Фрагмент текста:
_ _ _ _ _
Порядок жизни: Самообретение и самосозидание личности в символистском романе



 

The aim of life is self‑development. To realize one’s nature perfectly – that is what each of us is here for.

Цель жизни – саморазвитие. Реализовать свою природу в полной мере – вот для чего все мы приходим в мир.

Oscar Wilde . The Picture of Dorian Gray

 

Вспоминая о создании «Вертера» и о своих чувствах, связанных с этой «генеральной исповедью», Гете в «Поэзии и правде» писал:

 

Для меня подобное преобразование действительности в поэзию было огромным облегчением и обретением ясности. Но мои друзья были в смущении, думая, что поэзию должно превратить в действительность, разыграть мой роман в жизни, а то и покончить с собой (Goethe, 1982, 588).

 

Причина беспокойства Гете – склонность его читателей путать книгу с жизнью – становилась в иных случаях импульсом к созданию эстетической программы. Смешение реальности и фикции характеризует в таких случаях область не столько рецепции, сколько производства эстетических объектов. Искусство превращается в жизнь, жизнь – в искусство. Одним из примеров таких взаимопревращений является история любви Брюсова и Нины Петровской, женщины, которая в начале века пользовалась известностью в богемной среде прежде всего не как автор стихов, а как яркая личность (Ходасевич, 1997, 7). В начале своих отношений Брюсов и Петровская выстраивали их по модели эротической утопии, подсказанной Станиславом Пшибышевским, то есть литературный текст служил образцом для текста жизни[519]. На следующем этапе этих отношений Брюсов положил их в основу своего романа «Огненный ангел» (1908), снова преобразовав текст жизни в текст искусства. В дальнейшем роман оказал влияние на жизнь прототипа его героини, и современники нередко путали реального человека с персонажем романа, воспринимая Нину Петровскую как Ренату из «Огненного ангела».
_ _ _ _ _
Перечень данных:
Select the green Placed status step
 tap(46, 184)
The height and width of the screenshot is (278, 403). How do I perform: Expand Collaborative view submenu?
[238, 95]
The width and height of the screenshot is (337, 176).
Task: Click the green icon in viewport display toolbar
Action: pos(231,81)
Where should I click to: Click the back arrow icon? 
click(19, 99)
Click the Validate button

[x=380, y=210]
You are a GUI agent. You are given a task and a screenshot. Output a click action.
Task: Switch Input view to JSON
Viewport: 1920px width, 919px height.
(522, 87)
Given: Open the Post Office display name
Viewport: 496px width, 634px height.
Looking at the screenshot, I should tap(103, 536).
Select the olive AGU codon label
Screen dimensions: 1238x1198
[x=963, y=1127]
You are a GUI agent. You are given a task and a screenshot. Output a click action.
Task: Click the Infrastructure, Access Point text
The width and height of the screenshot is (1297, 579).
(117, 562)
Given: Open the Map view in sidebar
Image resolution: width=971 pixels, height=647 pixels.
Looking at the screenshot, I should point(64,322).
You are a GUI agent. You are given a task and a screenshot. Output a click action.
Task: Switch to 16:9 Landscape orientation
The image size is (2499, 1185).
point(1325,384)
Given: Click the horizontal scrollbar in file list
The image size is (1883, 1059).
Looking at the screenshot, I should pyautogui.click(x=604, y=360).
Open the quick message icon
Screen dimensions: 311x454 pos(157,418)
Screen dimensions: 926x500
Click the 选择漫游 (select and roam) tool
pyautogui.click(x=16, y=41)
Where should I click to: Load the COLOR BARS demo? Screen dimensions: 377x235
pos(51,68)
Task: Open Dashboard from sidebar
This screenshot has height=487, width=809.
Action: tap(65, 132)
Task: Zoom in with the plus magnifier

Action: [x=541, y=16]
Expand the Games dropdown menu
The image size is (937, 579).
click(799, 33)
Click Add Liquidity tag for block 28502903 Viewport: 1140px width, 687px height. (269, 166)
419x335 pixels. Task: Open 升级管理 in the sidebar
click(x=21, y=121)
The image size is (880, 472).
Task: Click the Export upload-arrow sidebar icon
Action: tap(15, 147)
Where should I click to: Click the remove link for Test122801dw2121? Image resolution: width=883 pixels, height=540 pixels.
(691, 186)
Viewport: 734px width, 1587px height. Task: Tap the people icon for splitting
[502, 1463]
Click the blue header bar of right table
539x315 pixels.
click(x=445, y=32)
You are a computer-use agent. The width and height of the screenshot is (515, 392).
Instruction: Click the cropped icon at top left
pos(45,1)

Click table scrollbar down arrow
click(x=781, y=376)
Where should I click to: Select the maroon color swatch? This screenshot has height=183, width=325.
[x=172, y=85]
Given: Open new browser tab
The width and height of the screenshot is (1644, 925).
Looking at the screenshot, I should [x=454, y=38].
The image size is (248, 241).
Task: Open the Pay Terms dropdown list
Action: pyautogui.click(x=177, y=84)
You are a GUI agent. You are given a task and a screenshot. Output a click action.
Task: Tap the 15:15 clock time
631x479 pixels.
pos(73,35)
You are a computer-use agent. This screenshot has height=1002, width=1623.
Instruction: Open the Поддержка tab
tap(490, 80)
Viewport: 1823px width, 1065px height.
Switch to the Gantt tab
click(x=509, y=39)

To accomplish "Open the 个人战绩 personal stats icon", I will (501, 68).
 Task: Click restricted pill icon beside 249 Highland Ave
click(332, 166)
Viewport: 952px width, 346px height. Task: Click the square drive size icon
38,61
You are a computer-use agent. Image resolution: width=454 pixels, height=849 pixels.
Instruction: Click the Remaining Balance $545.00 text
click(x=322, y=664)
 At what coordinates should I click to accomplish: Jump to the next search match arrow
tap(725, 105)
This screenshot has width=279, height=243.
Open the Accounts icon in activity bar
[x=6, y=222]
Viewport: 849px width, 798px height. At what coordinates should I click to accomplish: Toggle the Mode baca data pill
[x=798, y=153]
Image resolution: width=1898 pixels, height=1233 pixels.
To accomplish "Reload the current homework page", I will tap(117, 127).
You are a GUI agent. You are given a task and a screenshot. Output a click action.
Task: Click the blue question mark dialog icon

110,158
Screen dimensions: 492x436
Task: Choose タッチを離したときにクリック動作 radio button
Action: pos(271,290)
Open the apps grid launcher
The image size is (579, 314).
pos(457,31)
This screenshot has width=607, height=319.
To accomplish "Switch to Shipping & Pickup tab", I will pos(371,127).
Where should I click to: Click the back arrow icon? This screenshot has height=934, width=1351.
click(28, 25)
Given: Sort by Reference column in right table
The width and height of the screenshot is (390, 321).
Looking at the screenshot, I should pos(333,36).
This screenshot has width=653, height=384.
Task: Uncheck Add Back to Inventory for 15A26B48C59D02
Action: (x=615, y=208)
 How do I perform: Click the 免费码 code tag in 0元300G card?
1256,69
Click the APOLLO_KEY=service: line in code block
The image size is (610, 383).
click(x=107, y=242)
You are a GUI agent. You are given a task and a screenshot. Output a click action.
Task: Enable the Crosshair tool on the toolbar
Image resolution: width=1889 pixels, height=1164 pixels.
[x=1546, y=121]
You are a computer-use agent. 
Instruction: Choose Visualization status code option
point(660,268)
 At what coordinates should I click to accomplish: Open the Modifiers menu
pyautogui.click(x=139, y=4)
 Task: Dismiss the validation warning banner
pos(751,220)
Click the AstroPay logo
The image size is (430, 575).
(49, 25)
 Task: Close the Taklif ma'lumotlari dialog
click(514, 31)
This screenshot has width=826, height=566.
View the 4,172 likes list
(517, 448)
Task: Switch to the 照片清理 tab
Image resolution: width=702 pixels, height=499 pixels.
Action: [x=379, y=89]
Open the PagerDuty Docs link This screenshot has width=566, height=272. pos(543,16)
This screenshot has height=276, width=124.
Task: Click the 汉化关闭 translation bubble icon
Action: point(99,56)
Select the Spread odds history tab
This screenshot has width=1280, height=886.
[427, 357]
_ _ _ _ _
Задача:
Кем, согласно фрагменту текста о Брюсове и Нине Петровской, современники нередко считали Петровскую?

Итог упражнения:
Ренатой из романа «Огненный ангел».